* WHAT YOU NEED TO DO *
Locate the line that contains "[Adopt a Pet Facebook" in the entries below, then repeat it and every following line through the line that contains "Search (216, 1125)", exactly, and no others.

* RECORDS SUPPLIED *
+---+
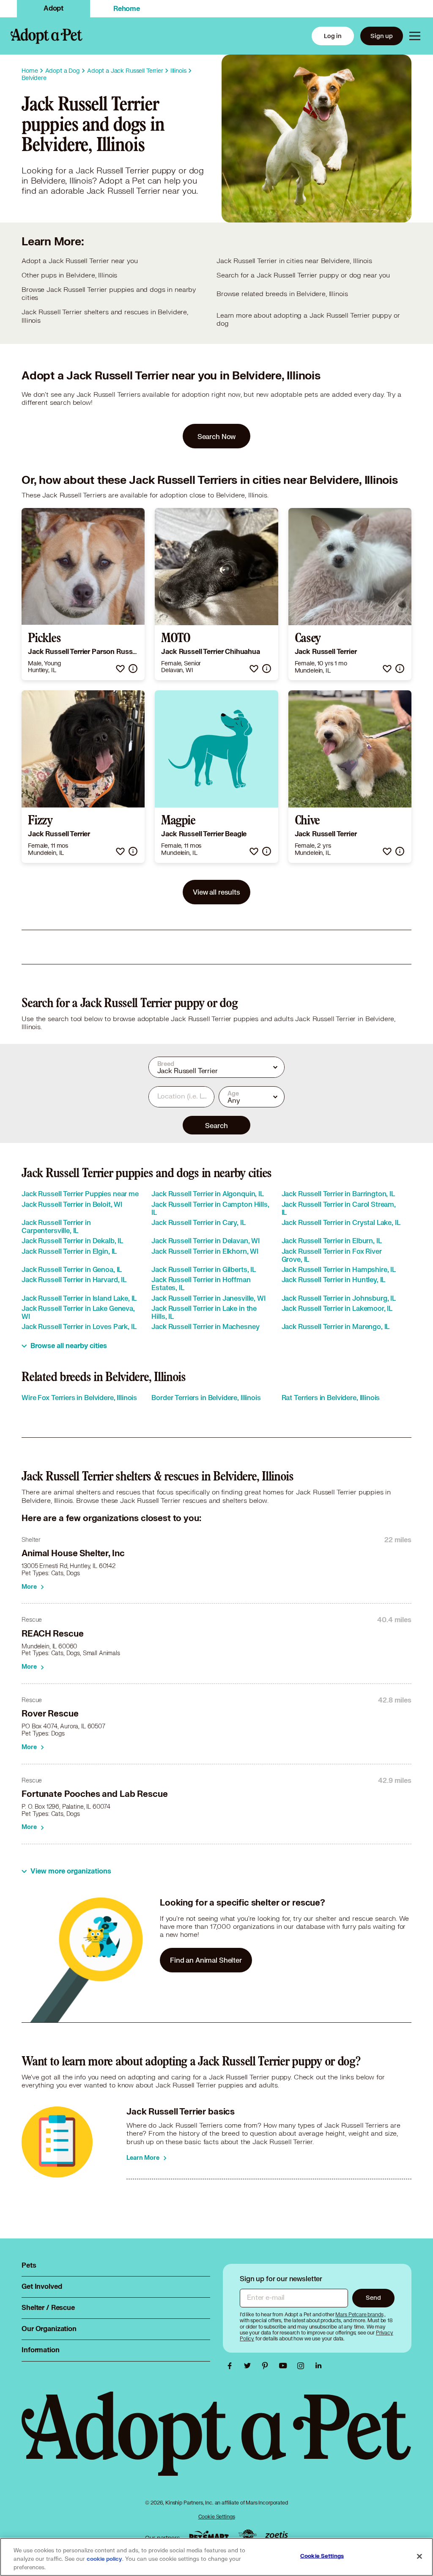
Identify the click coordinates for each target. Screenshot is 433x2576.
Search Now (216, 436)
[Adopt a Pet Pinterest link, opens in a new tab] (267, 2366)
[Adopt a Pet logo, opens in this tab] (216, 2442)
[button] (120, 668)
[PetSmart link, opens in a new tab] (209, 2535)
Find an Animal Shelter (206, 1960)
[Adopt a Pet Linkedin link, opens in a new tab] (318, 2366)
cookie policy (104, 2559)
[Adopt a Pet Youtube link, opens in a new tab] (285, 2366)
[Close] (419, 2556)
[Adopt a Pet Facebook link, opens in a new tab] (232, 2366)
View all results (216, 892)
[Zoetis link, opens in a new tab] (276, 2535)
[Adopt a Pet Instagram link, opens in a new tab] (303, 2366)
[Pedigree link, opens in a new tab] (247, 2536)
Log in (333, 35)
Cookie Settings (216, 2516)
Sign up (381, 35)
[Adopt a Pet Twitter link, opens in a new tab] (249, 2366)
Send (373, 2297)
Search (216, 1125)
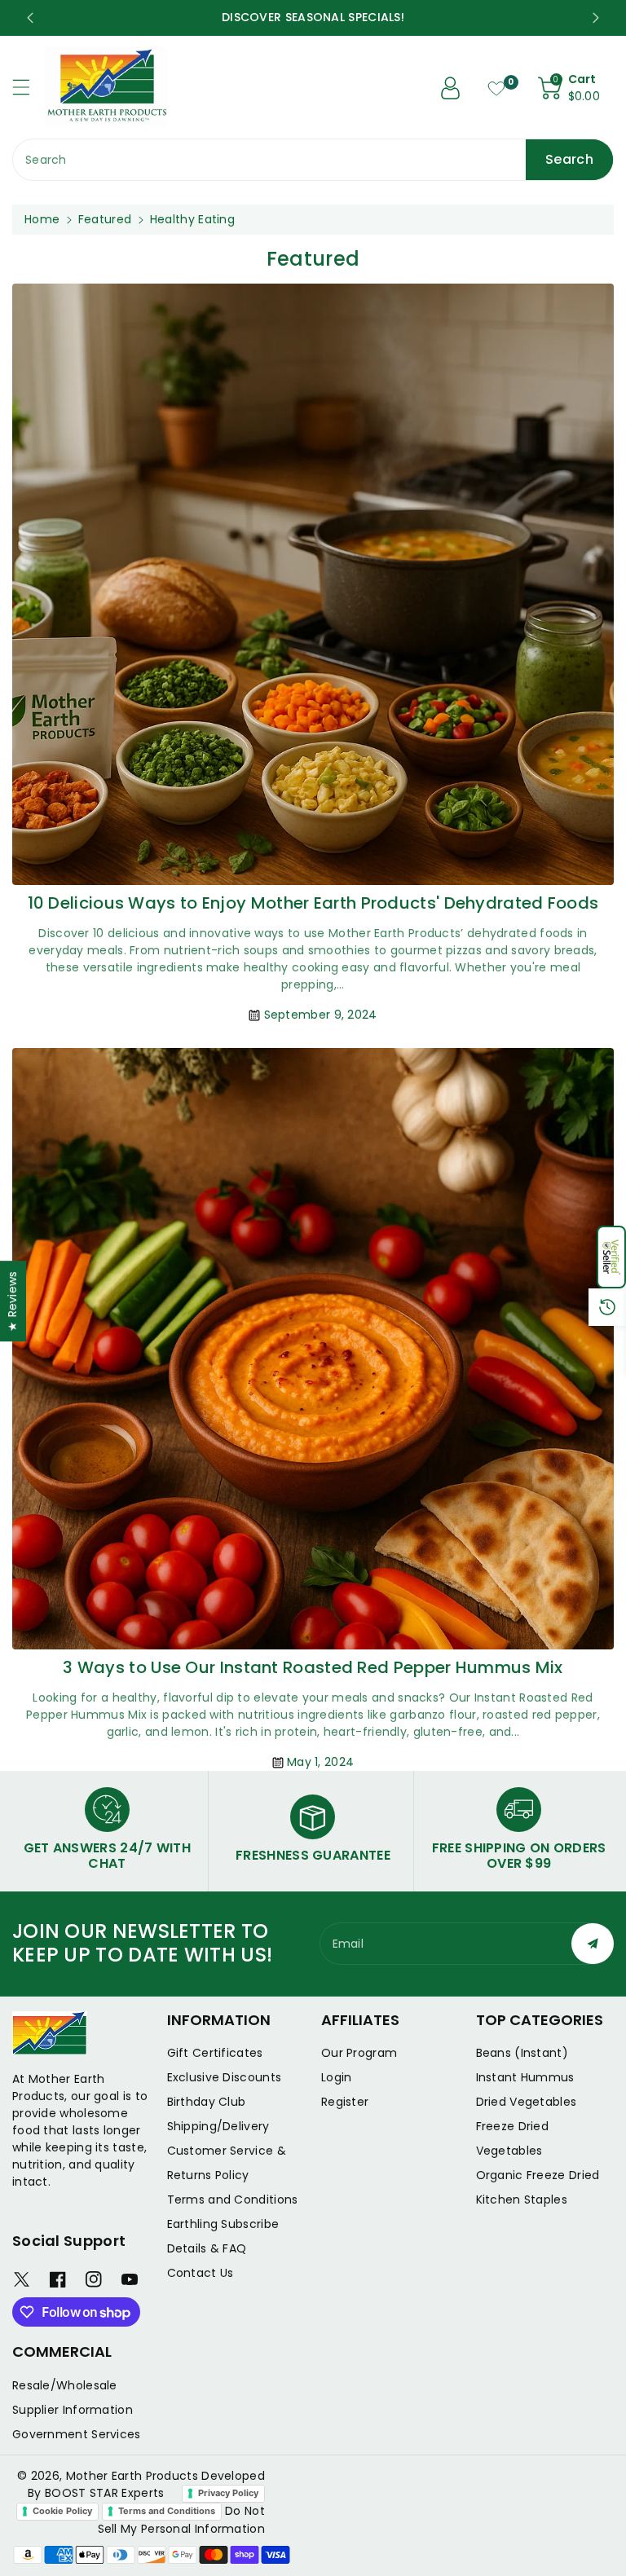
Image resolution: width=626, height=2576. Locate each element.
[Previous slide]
+---+
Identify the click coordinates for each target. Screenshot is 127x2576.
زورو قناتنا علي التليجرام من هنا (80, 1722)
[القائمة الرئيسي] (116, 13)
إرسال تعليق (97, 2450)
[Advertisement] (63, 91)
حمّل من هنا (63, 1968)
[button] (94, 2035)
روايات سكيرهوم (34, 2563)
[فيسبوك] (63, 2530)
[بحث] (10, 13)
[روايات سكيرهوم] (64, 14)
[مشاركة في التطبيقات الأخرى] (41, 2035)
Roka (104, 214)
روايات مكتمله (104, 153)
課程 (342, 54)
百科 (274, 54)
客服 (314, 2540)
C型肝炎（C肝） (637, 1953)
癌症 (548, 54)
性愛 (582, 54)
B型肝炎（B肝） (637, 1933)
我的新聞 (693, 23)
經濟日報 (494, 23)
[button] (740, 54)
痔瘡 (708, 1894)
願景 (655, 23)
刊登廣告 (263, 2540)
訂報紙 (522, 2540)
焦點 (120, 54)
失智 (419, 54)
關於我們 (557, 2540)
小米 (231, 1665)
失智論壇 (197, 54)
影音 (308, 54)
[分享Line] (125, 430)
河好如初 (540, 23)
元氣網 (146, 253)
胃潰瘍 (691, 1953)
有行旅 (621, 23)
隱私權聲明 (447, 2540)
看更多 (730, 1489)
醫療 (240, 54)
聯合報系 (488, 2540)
+---+
* WRITTEN REPLY *
[Adopt a Pet Facebook link, opens in a new tab] (232, 2366)
View all results (216, 892)
[Zoetis link, opens in a new tab] (276, 2535)
[Adopt a Pet Instagram link, opens in a new tab] (303, 2366)
[Pedigree link, opens in a new tab] (247, 2536)
Log in (333, 35)
Cookie Settings (216, 2516)
Sign up (381, 35)
[Adopt a Pet Twitter link, opens in a new tab] (249, 2366)
Send (373, 2297)
Search (216, 1125)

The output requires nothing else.